All Source also has a custody and clearing arrangement with Fidelity Institutional, with its alternative investment office making it the best option out of the major custodians, according to Bernier.
Over the past several years, Bernier said he’d seen an increase in the supply of alternative investment options available to accredited investors. This “democratization” of alternative investments has led to more sales strategies in private equity, credit and real estate becoming more accessible to investors, but Bernier stressed that access wasn’t the only obstacle for such investors to clear.
“What I would say is that with the democratization of the alt space, it’s opened up the door. But it still requires a lot of education on the part of the advisor, because most accredited investors are not accustomed to those asset classes yet,” he said. “It’s showing how they can reduce risk and potentially boost returns over time. That means showing what a traditional portfolio is doing and showing the same portfolio once you’ve integrated the alts.”

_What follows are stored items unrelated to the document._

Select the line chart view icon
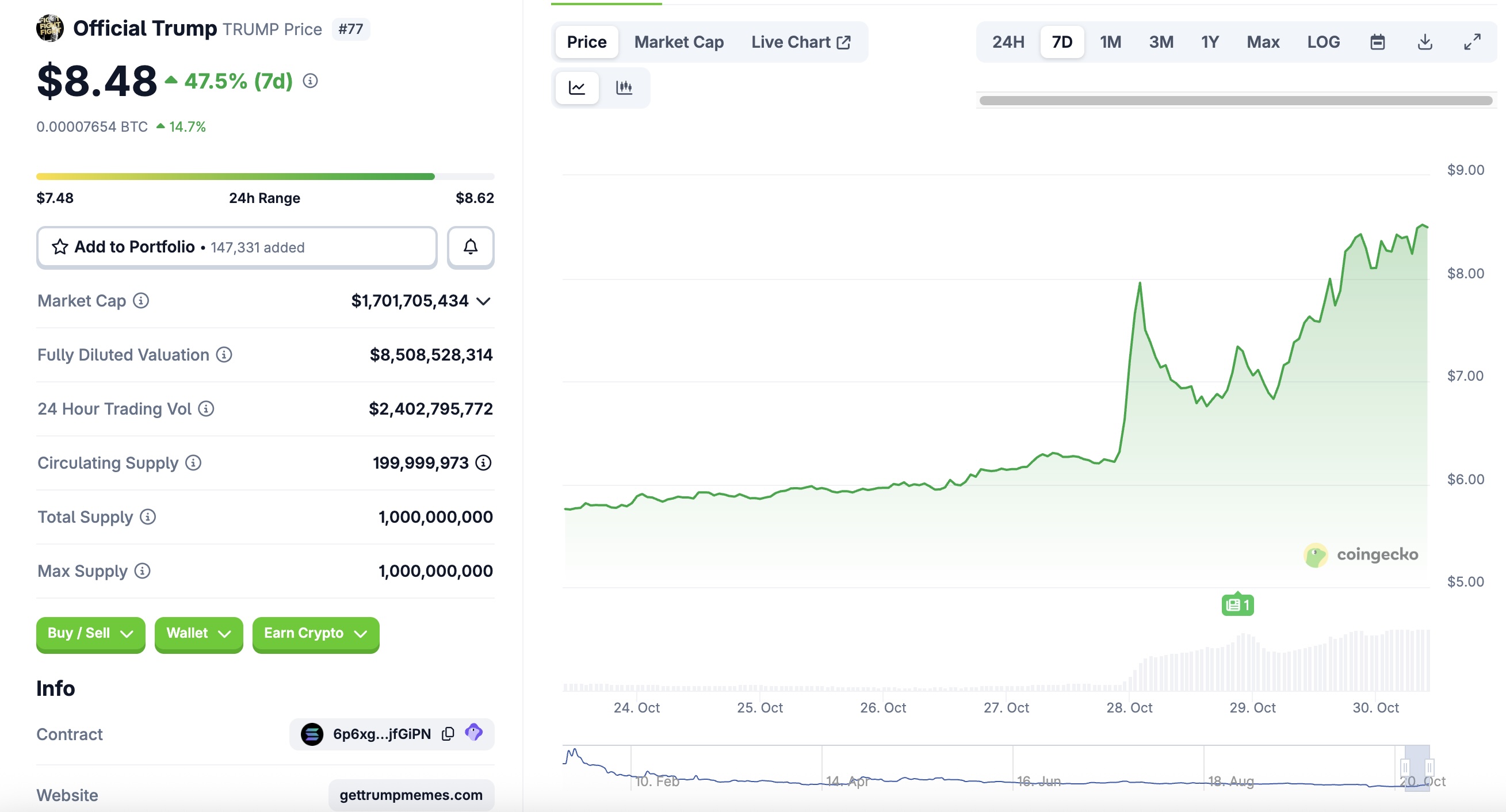This screenshot has height=812, width=1506. pos(576,87)
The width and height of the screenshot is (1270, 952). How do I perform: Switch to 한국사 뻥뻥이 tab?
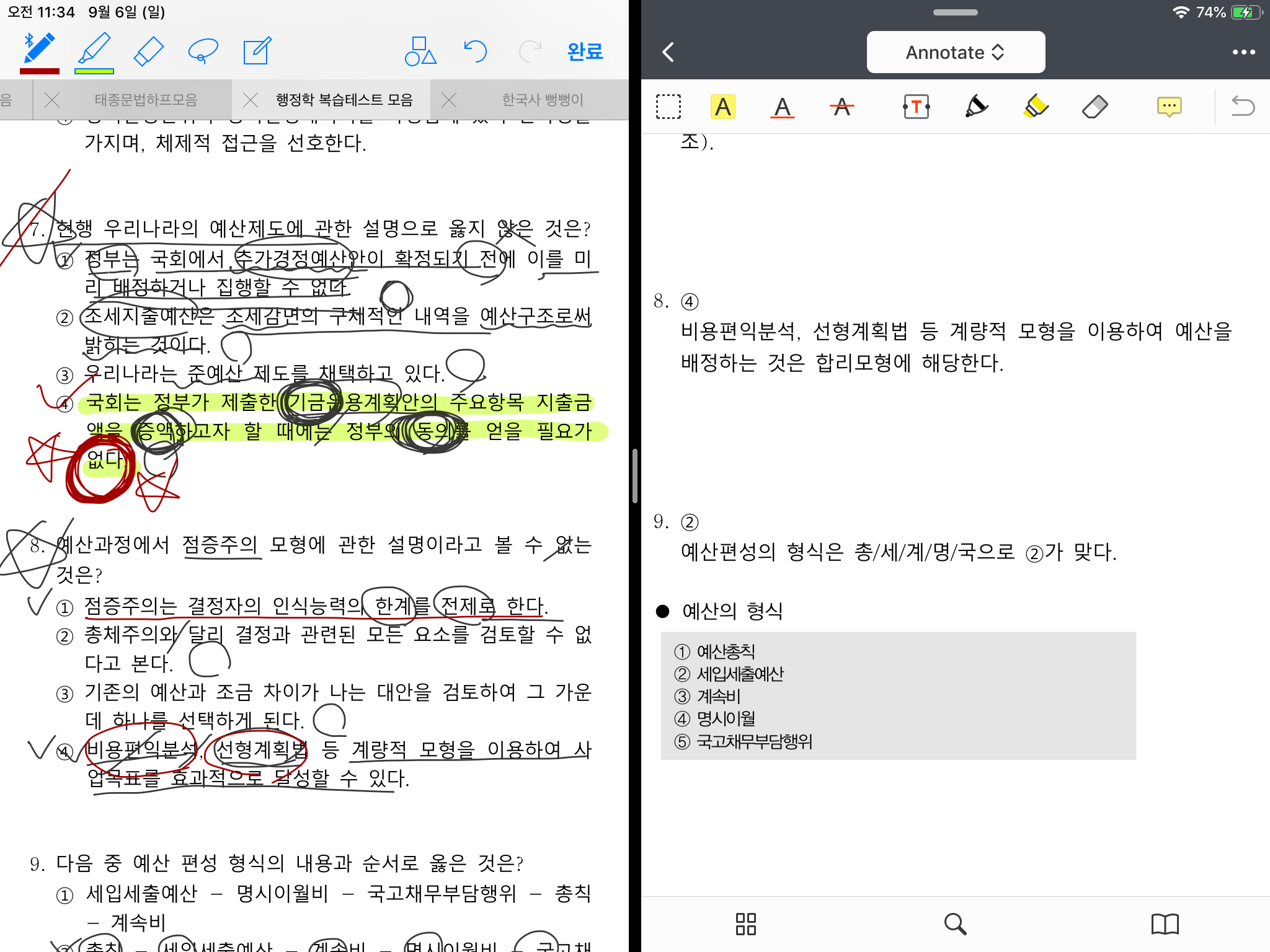click(x=542, y=100)
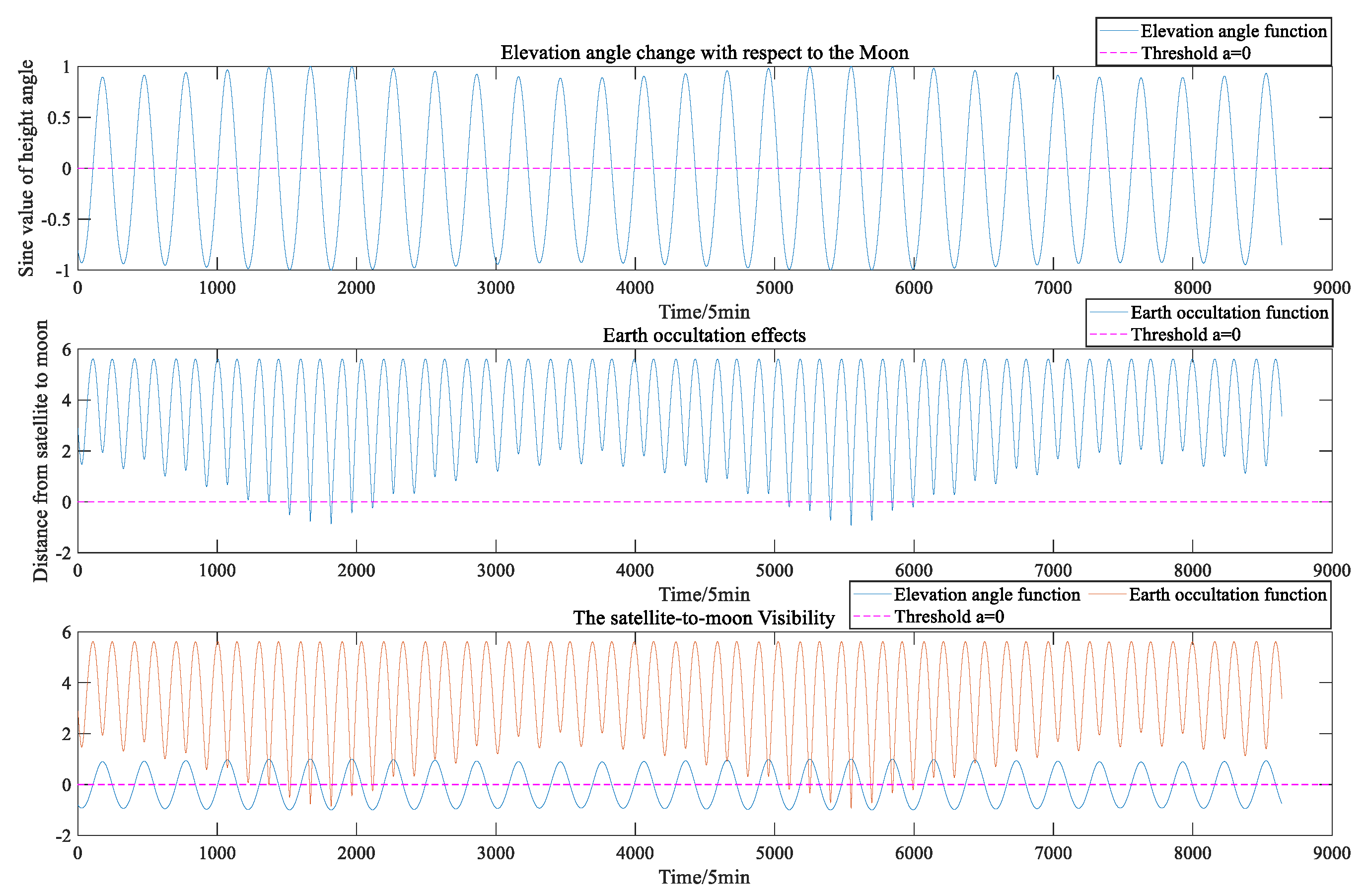Select 'Elevation angle function' in top legend
Screen dimensions: 1364x896
pos(1233,31)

The duo’s stated intent is to offer high-net-worth investors the chance to operate more like institutions, though Bernier stressed individuals and families would tend to have shorter investment horizons than institutions. By using alts, they hope to promise greater returns while reducing the risk that can accompany correlating those returns to a volatile market. Reducing volatility can benefit qualified purchasers with $5 million in investments, helping them gain access to offerings that may previously only have been accessible to the ultra-wealthy, Bernier said.
“There are examples out there where you may have a $5 million minimum, and getting clients in at $50,000 or $100,000, it’s something qualified purchasers can digest, without having to put too much of their capital into one position,” he said.
Accredited investors and the boost in access to more exclusive offerings is not only occurring in the industry, but has been a source of conversation (and consternation) among securities regulators in the past year. Last August, the SEC voted to expand the “accredited investor” definition to include individuals who act as registered investment advisors and those with “certain professional certificates,” in addition to those investors clearing a certain annual income and/or net worth. The commission also approved a number of rule changes in December that would expand retail investors’ ability to invest in private markets.
“We are eliminating costs and providing access, including in areas where individual investors can be more likely to sit side by side with professional investors,” former SEC Chairman Jay Clayton said at the time.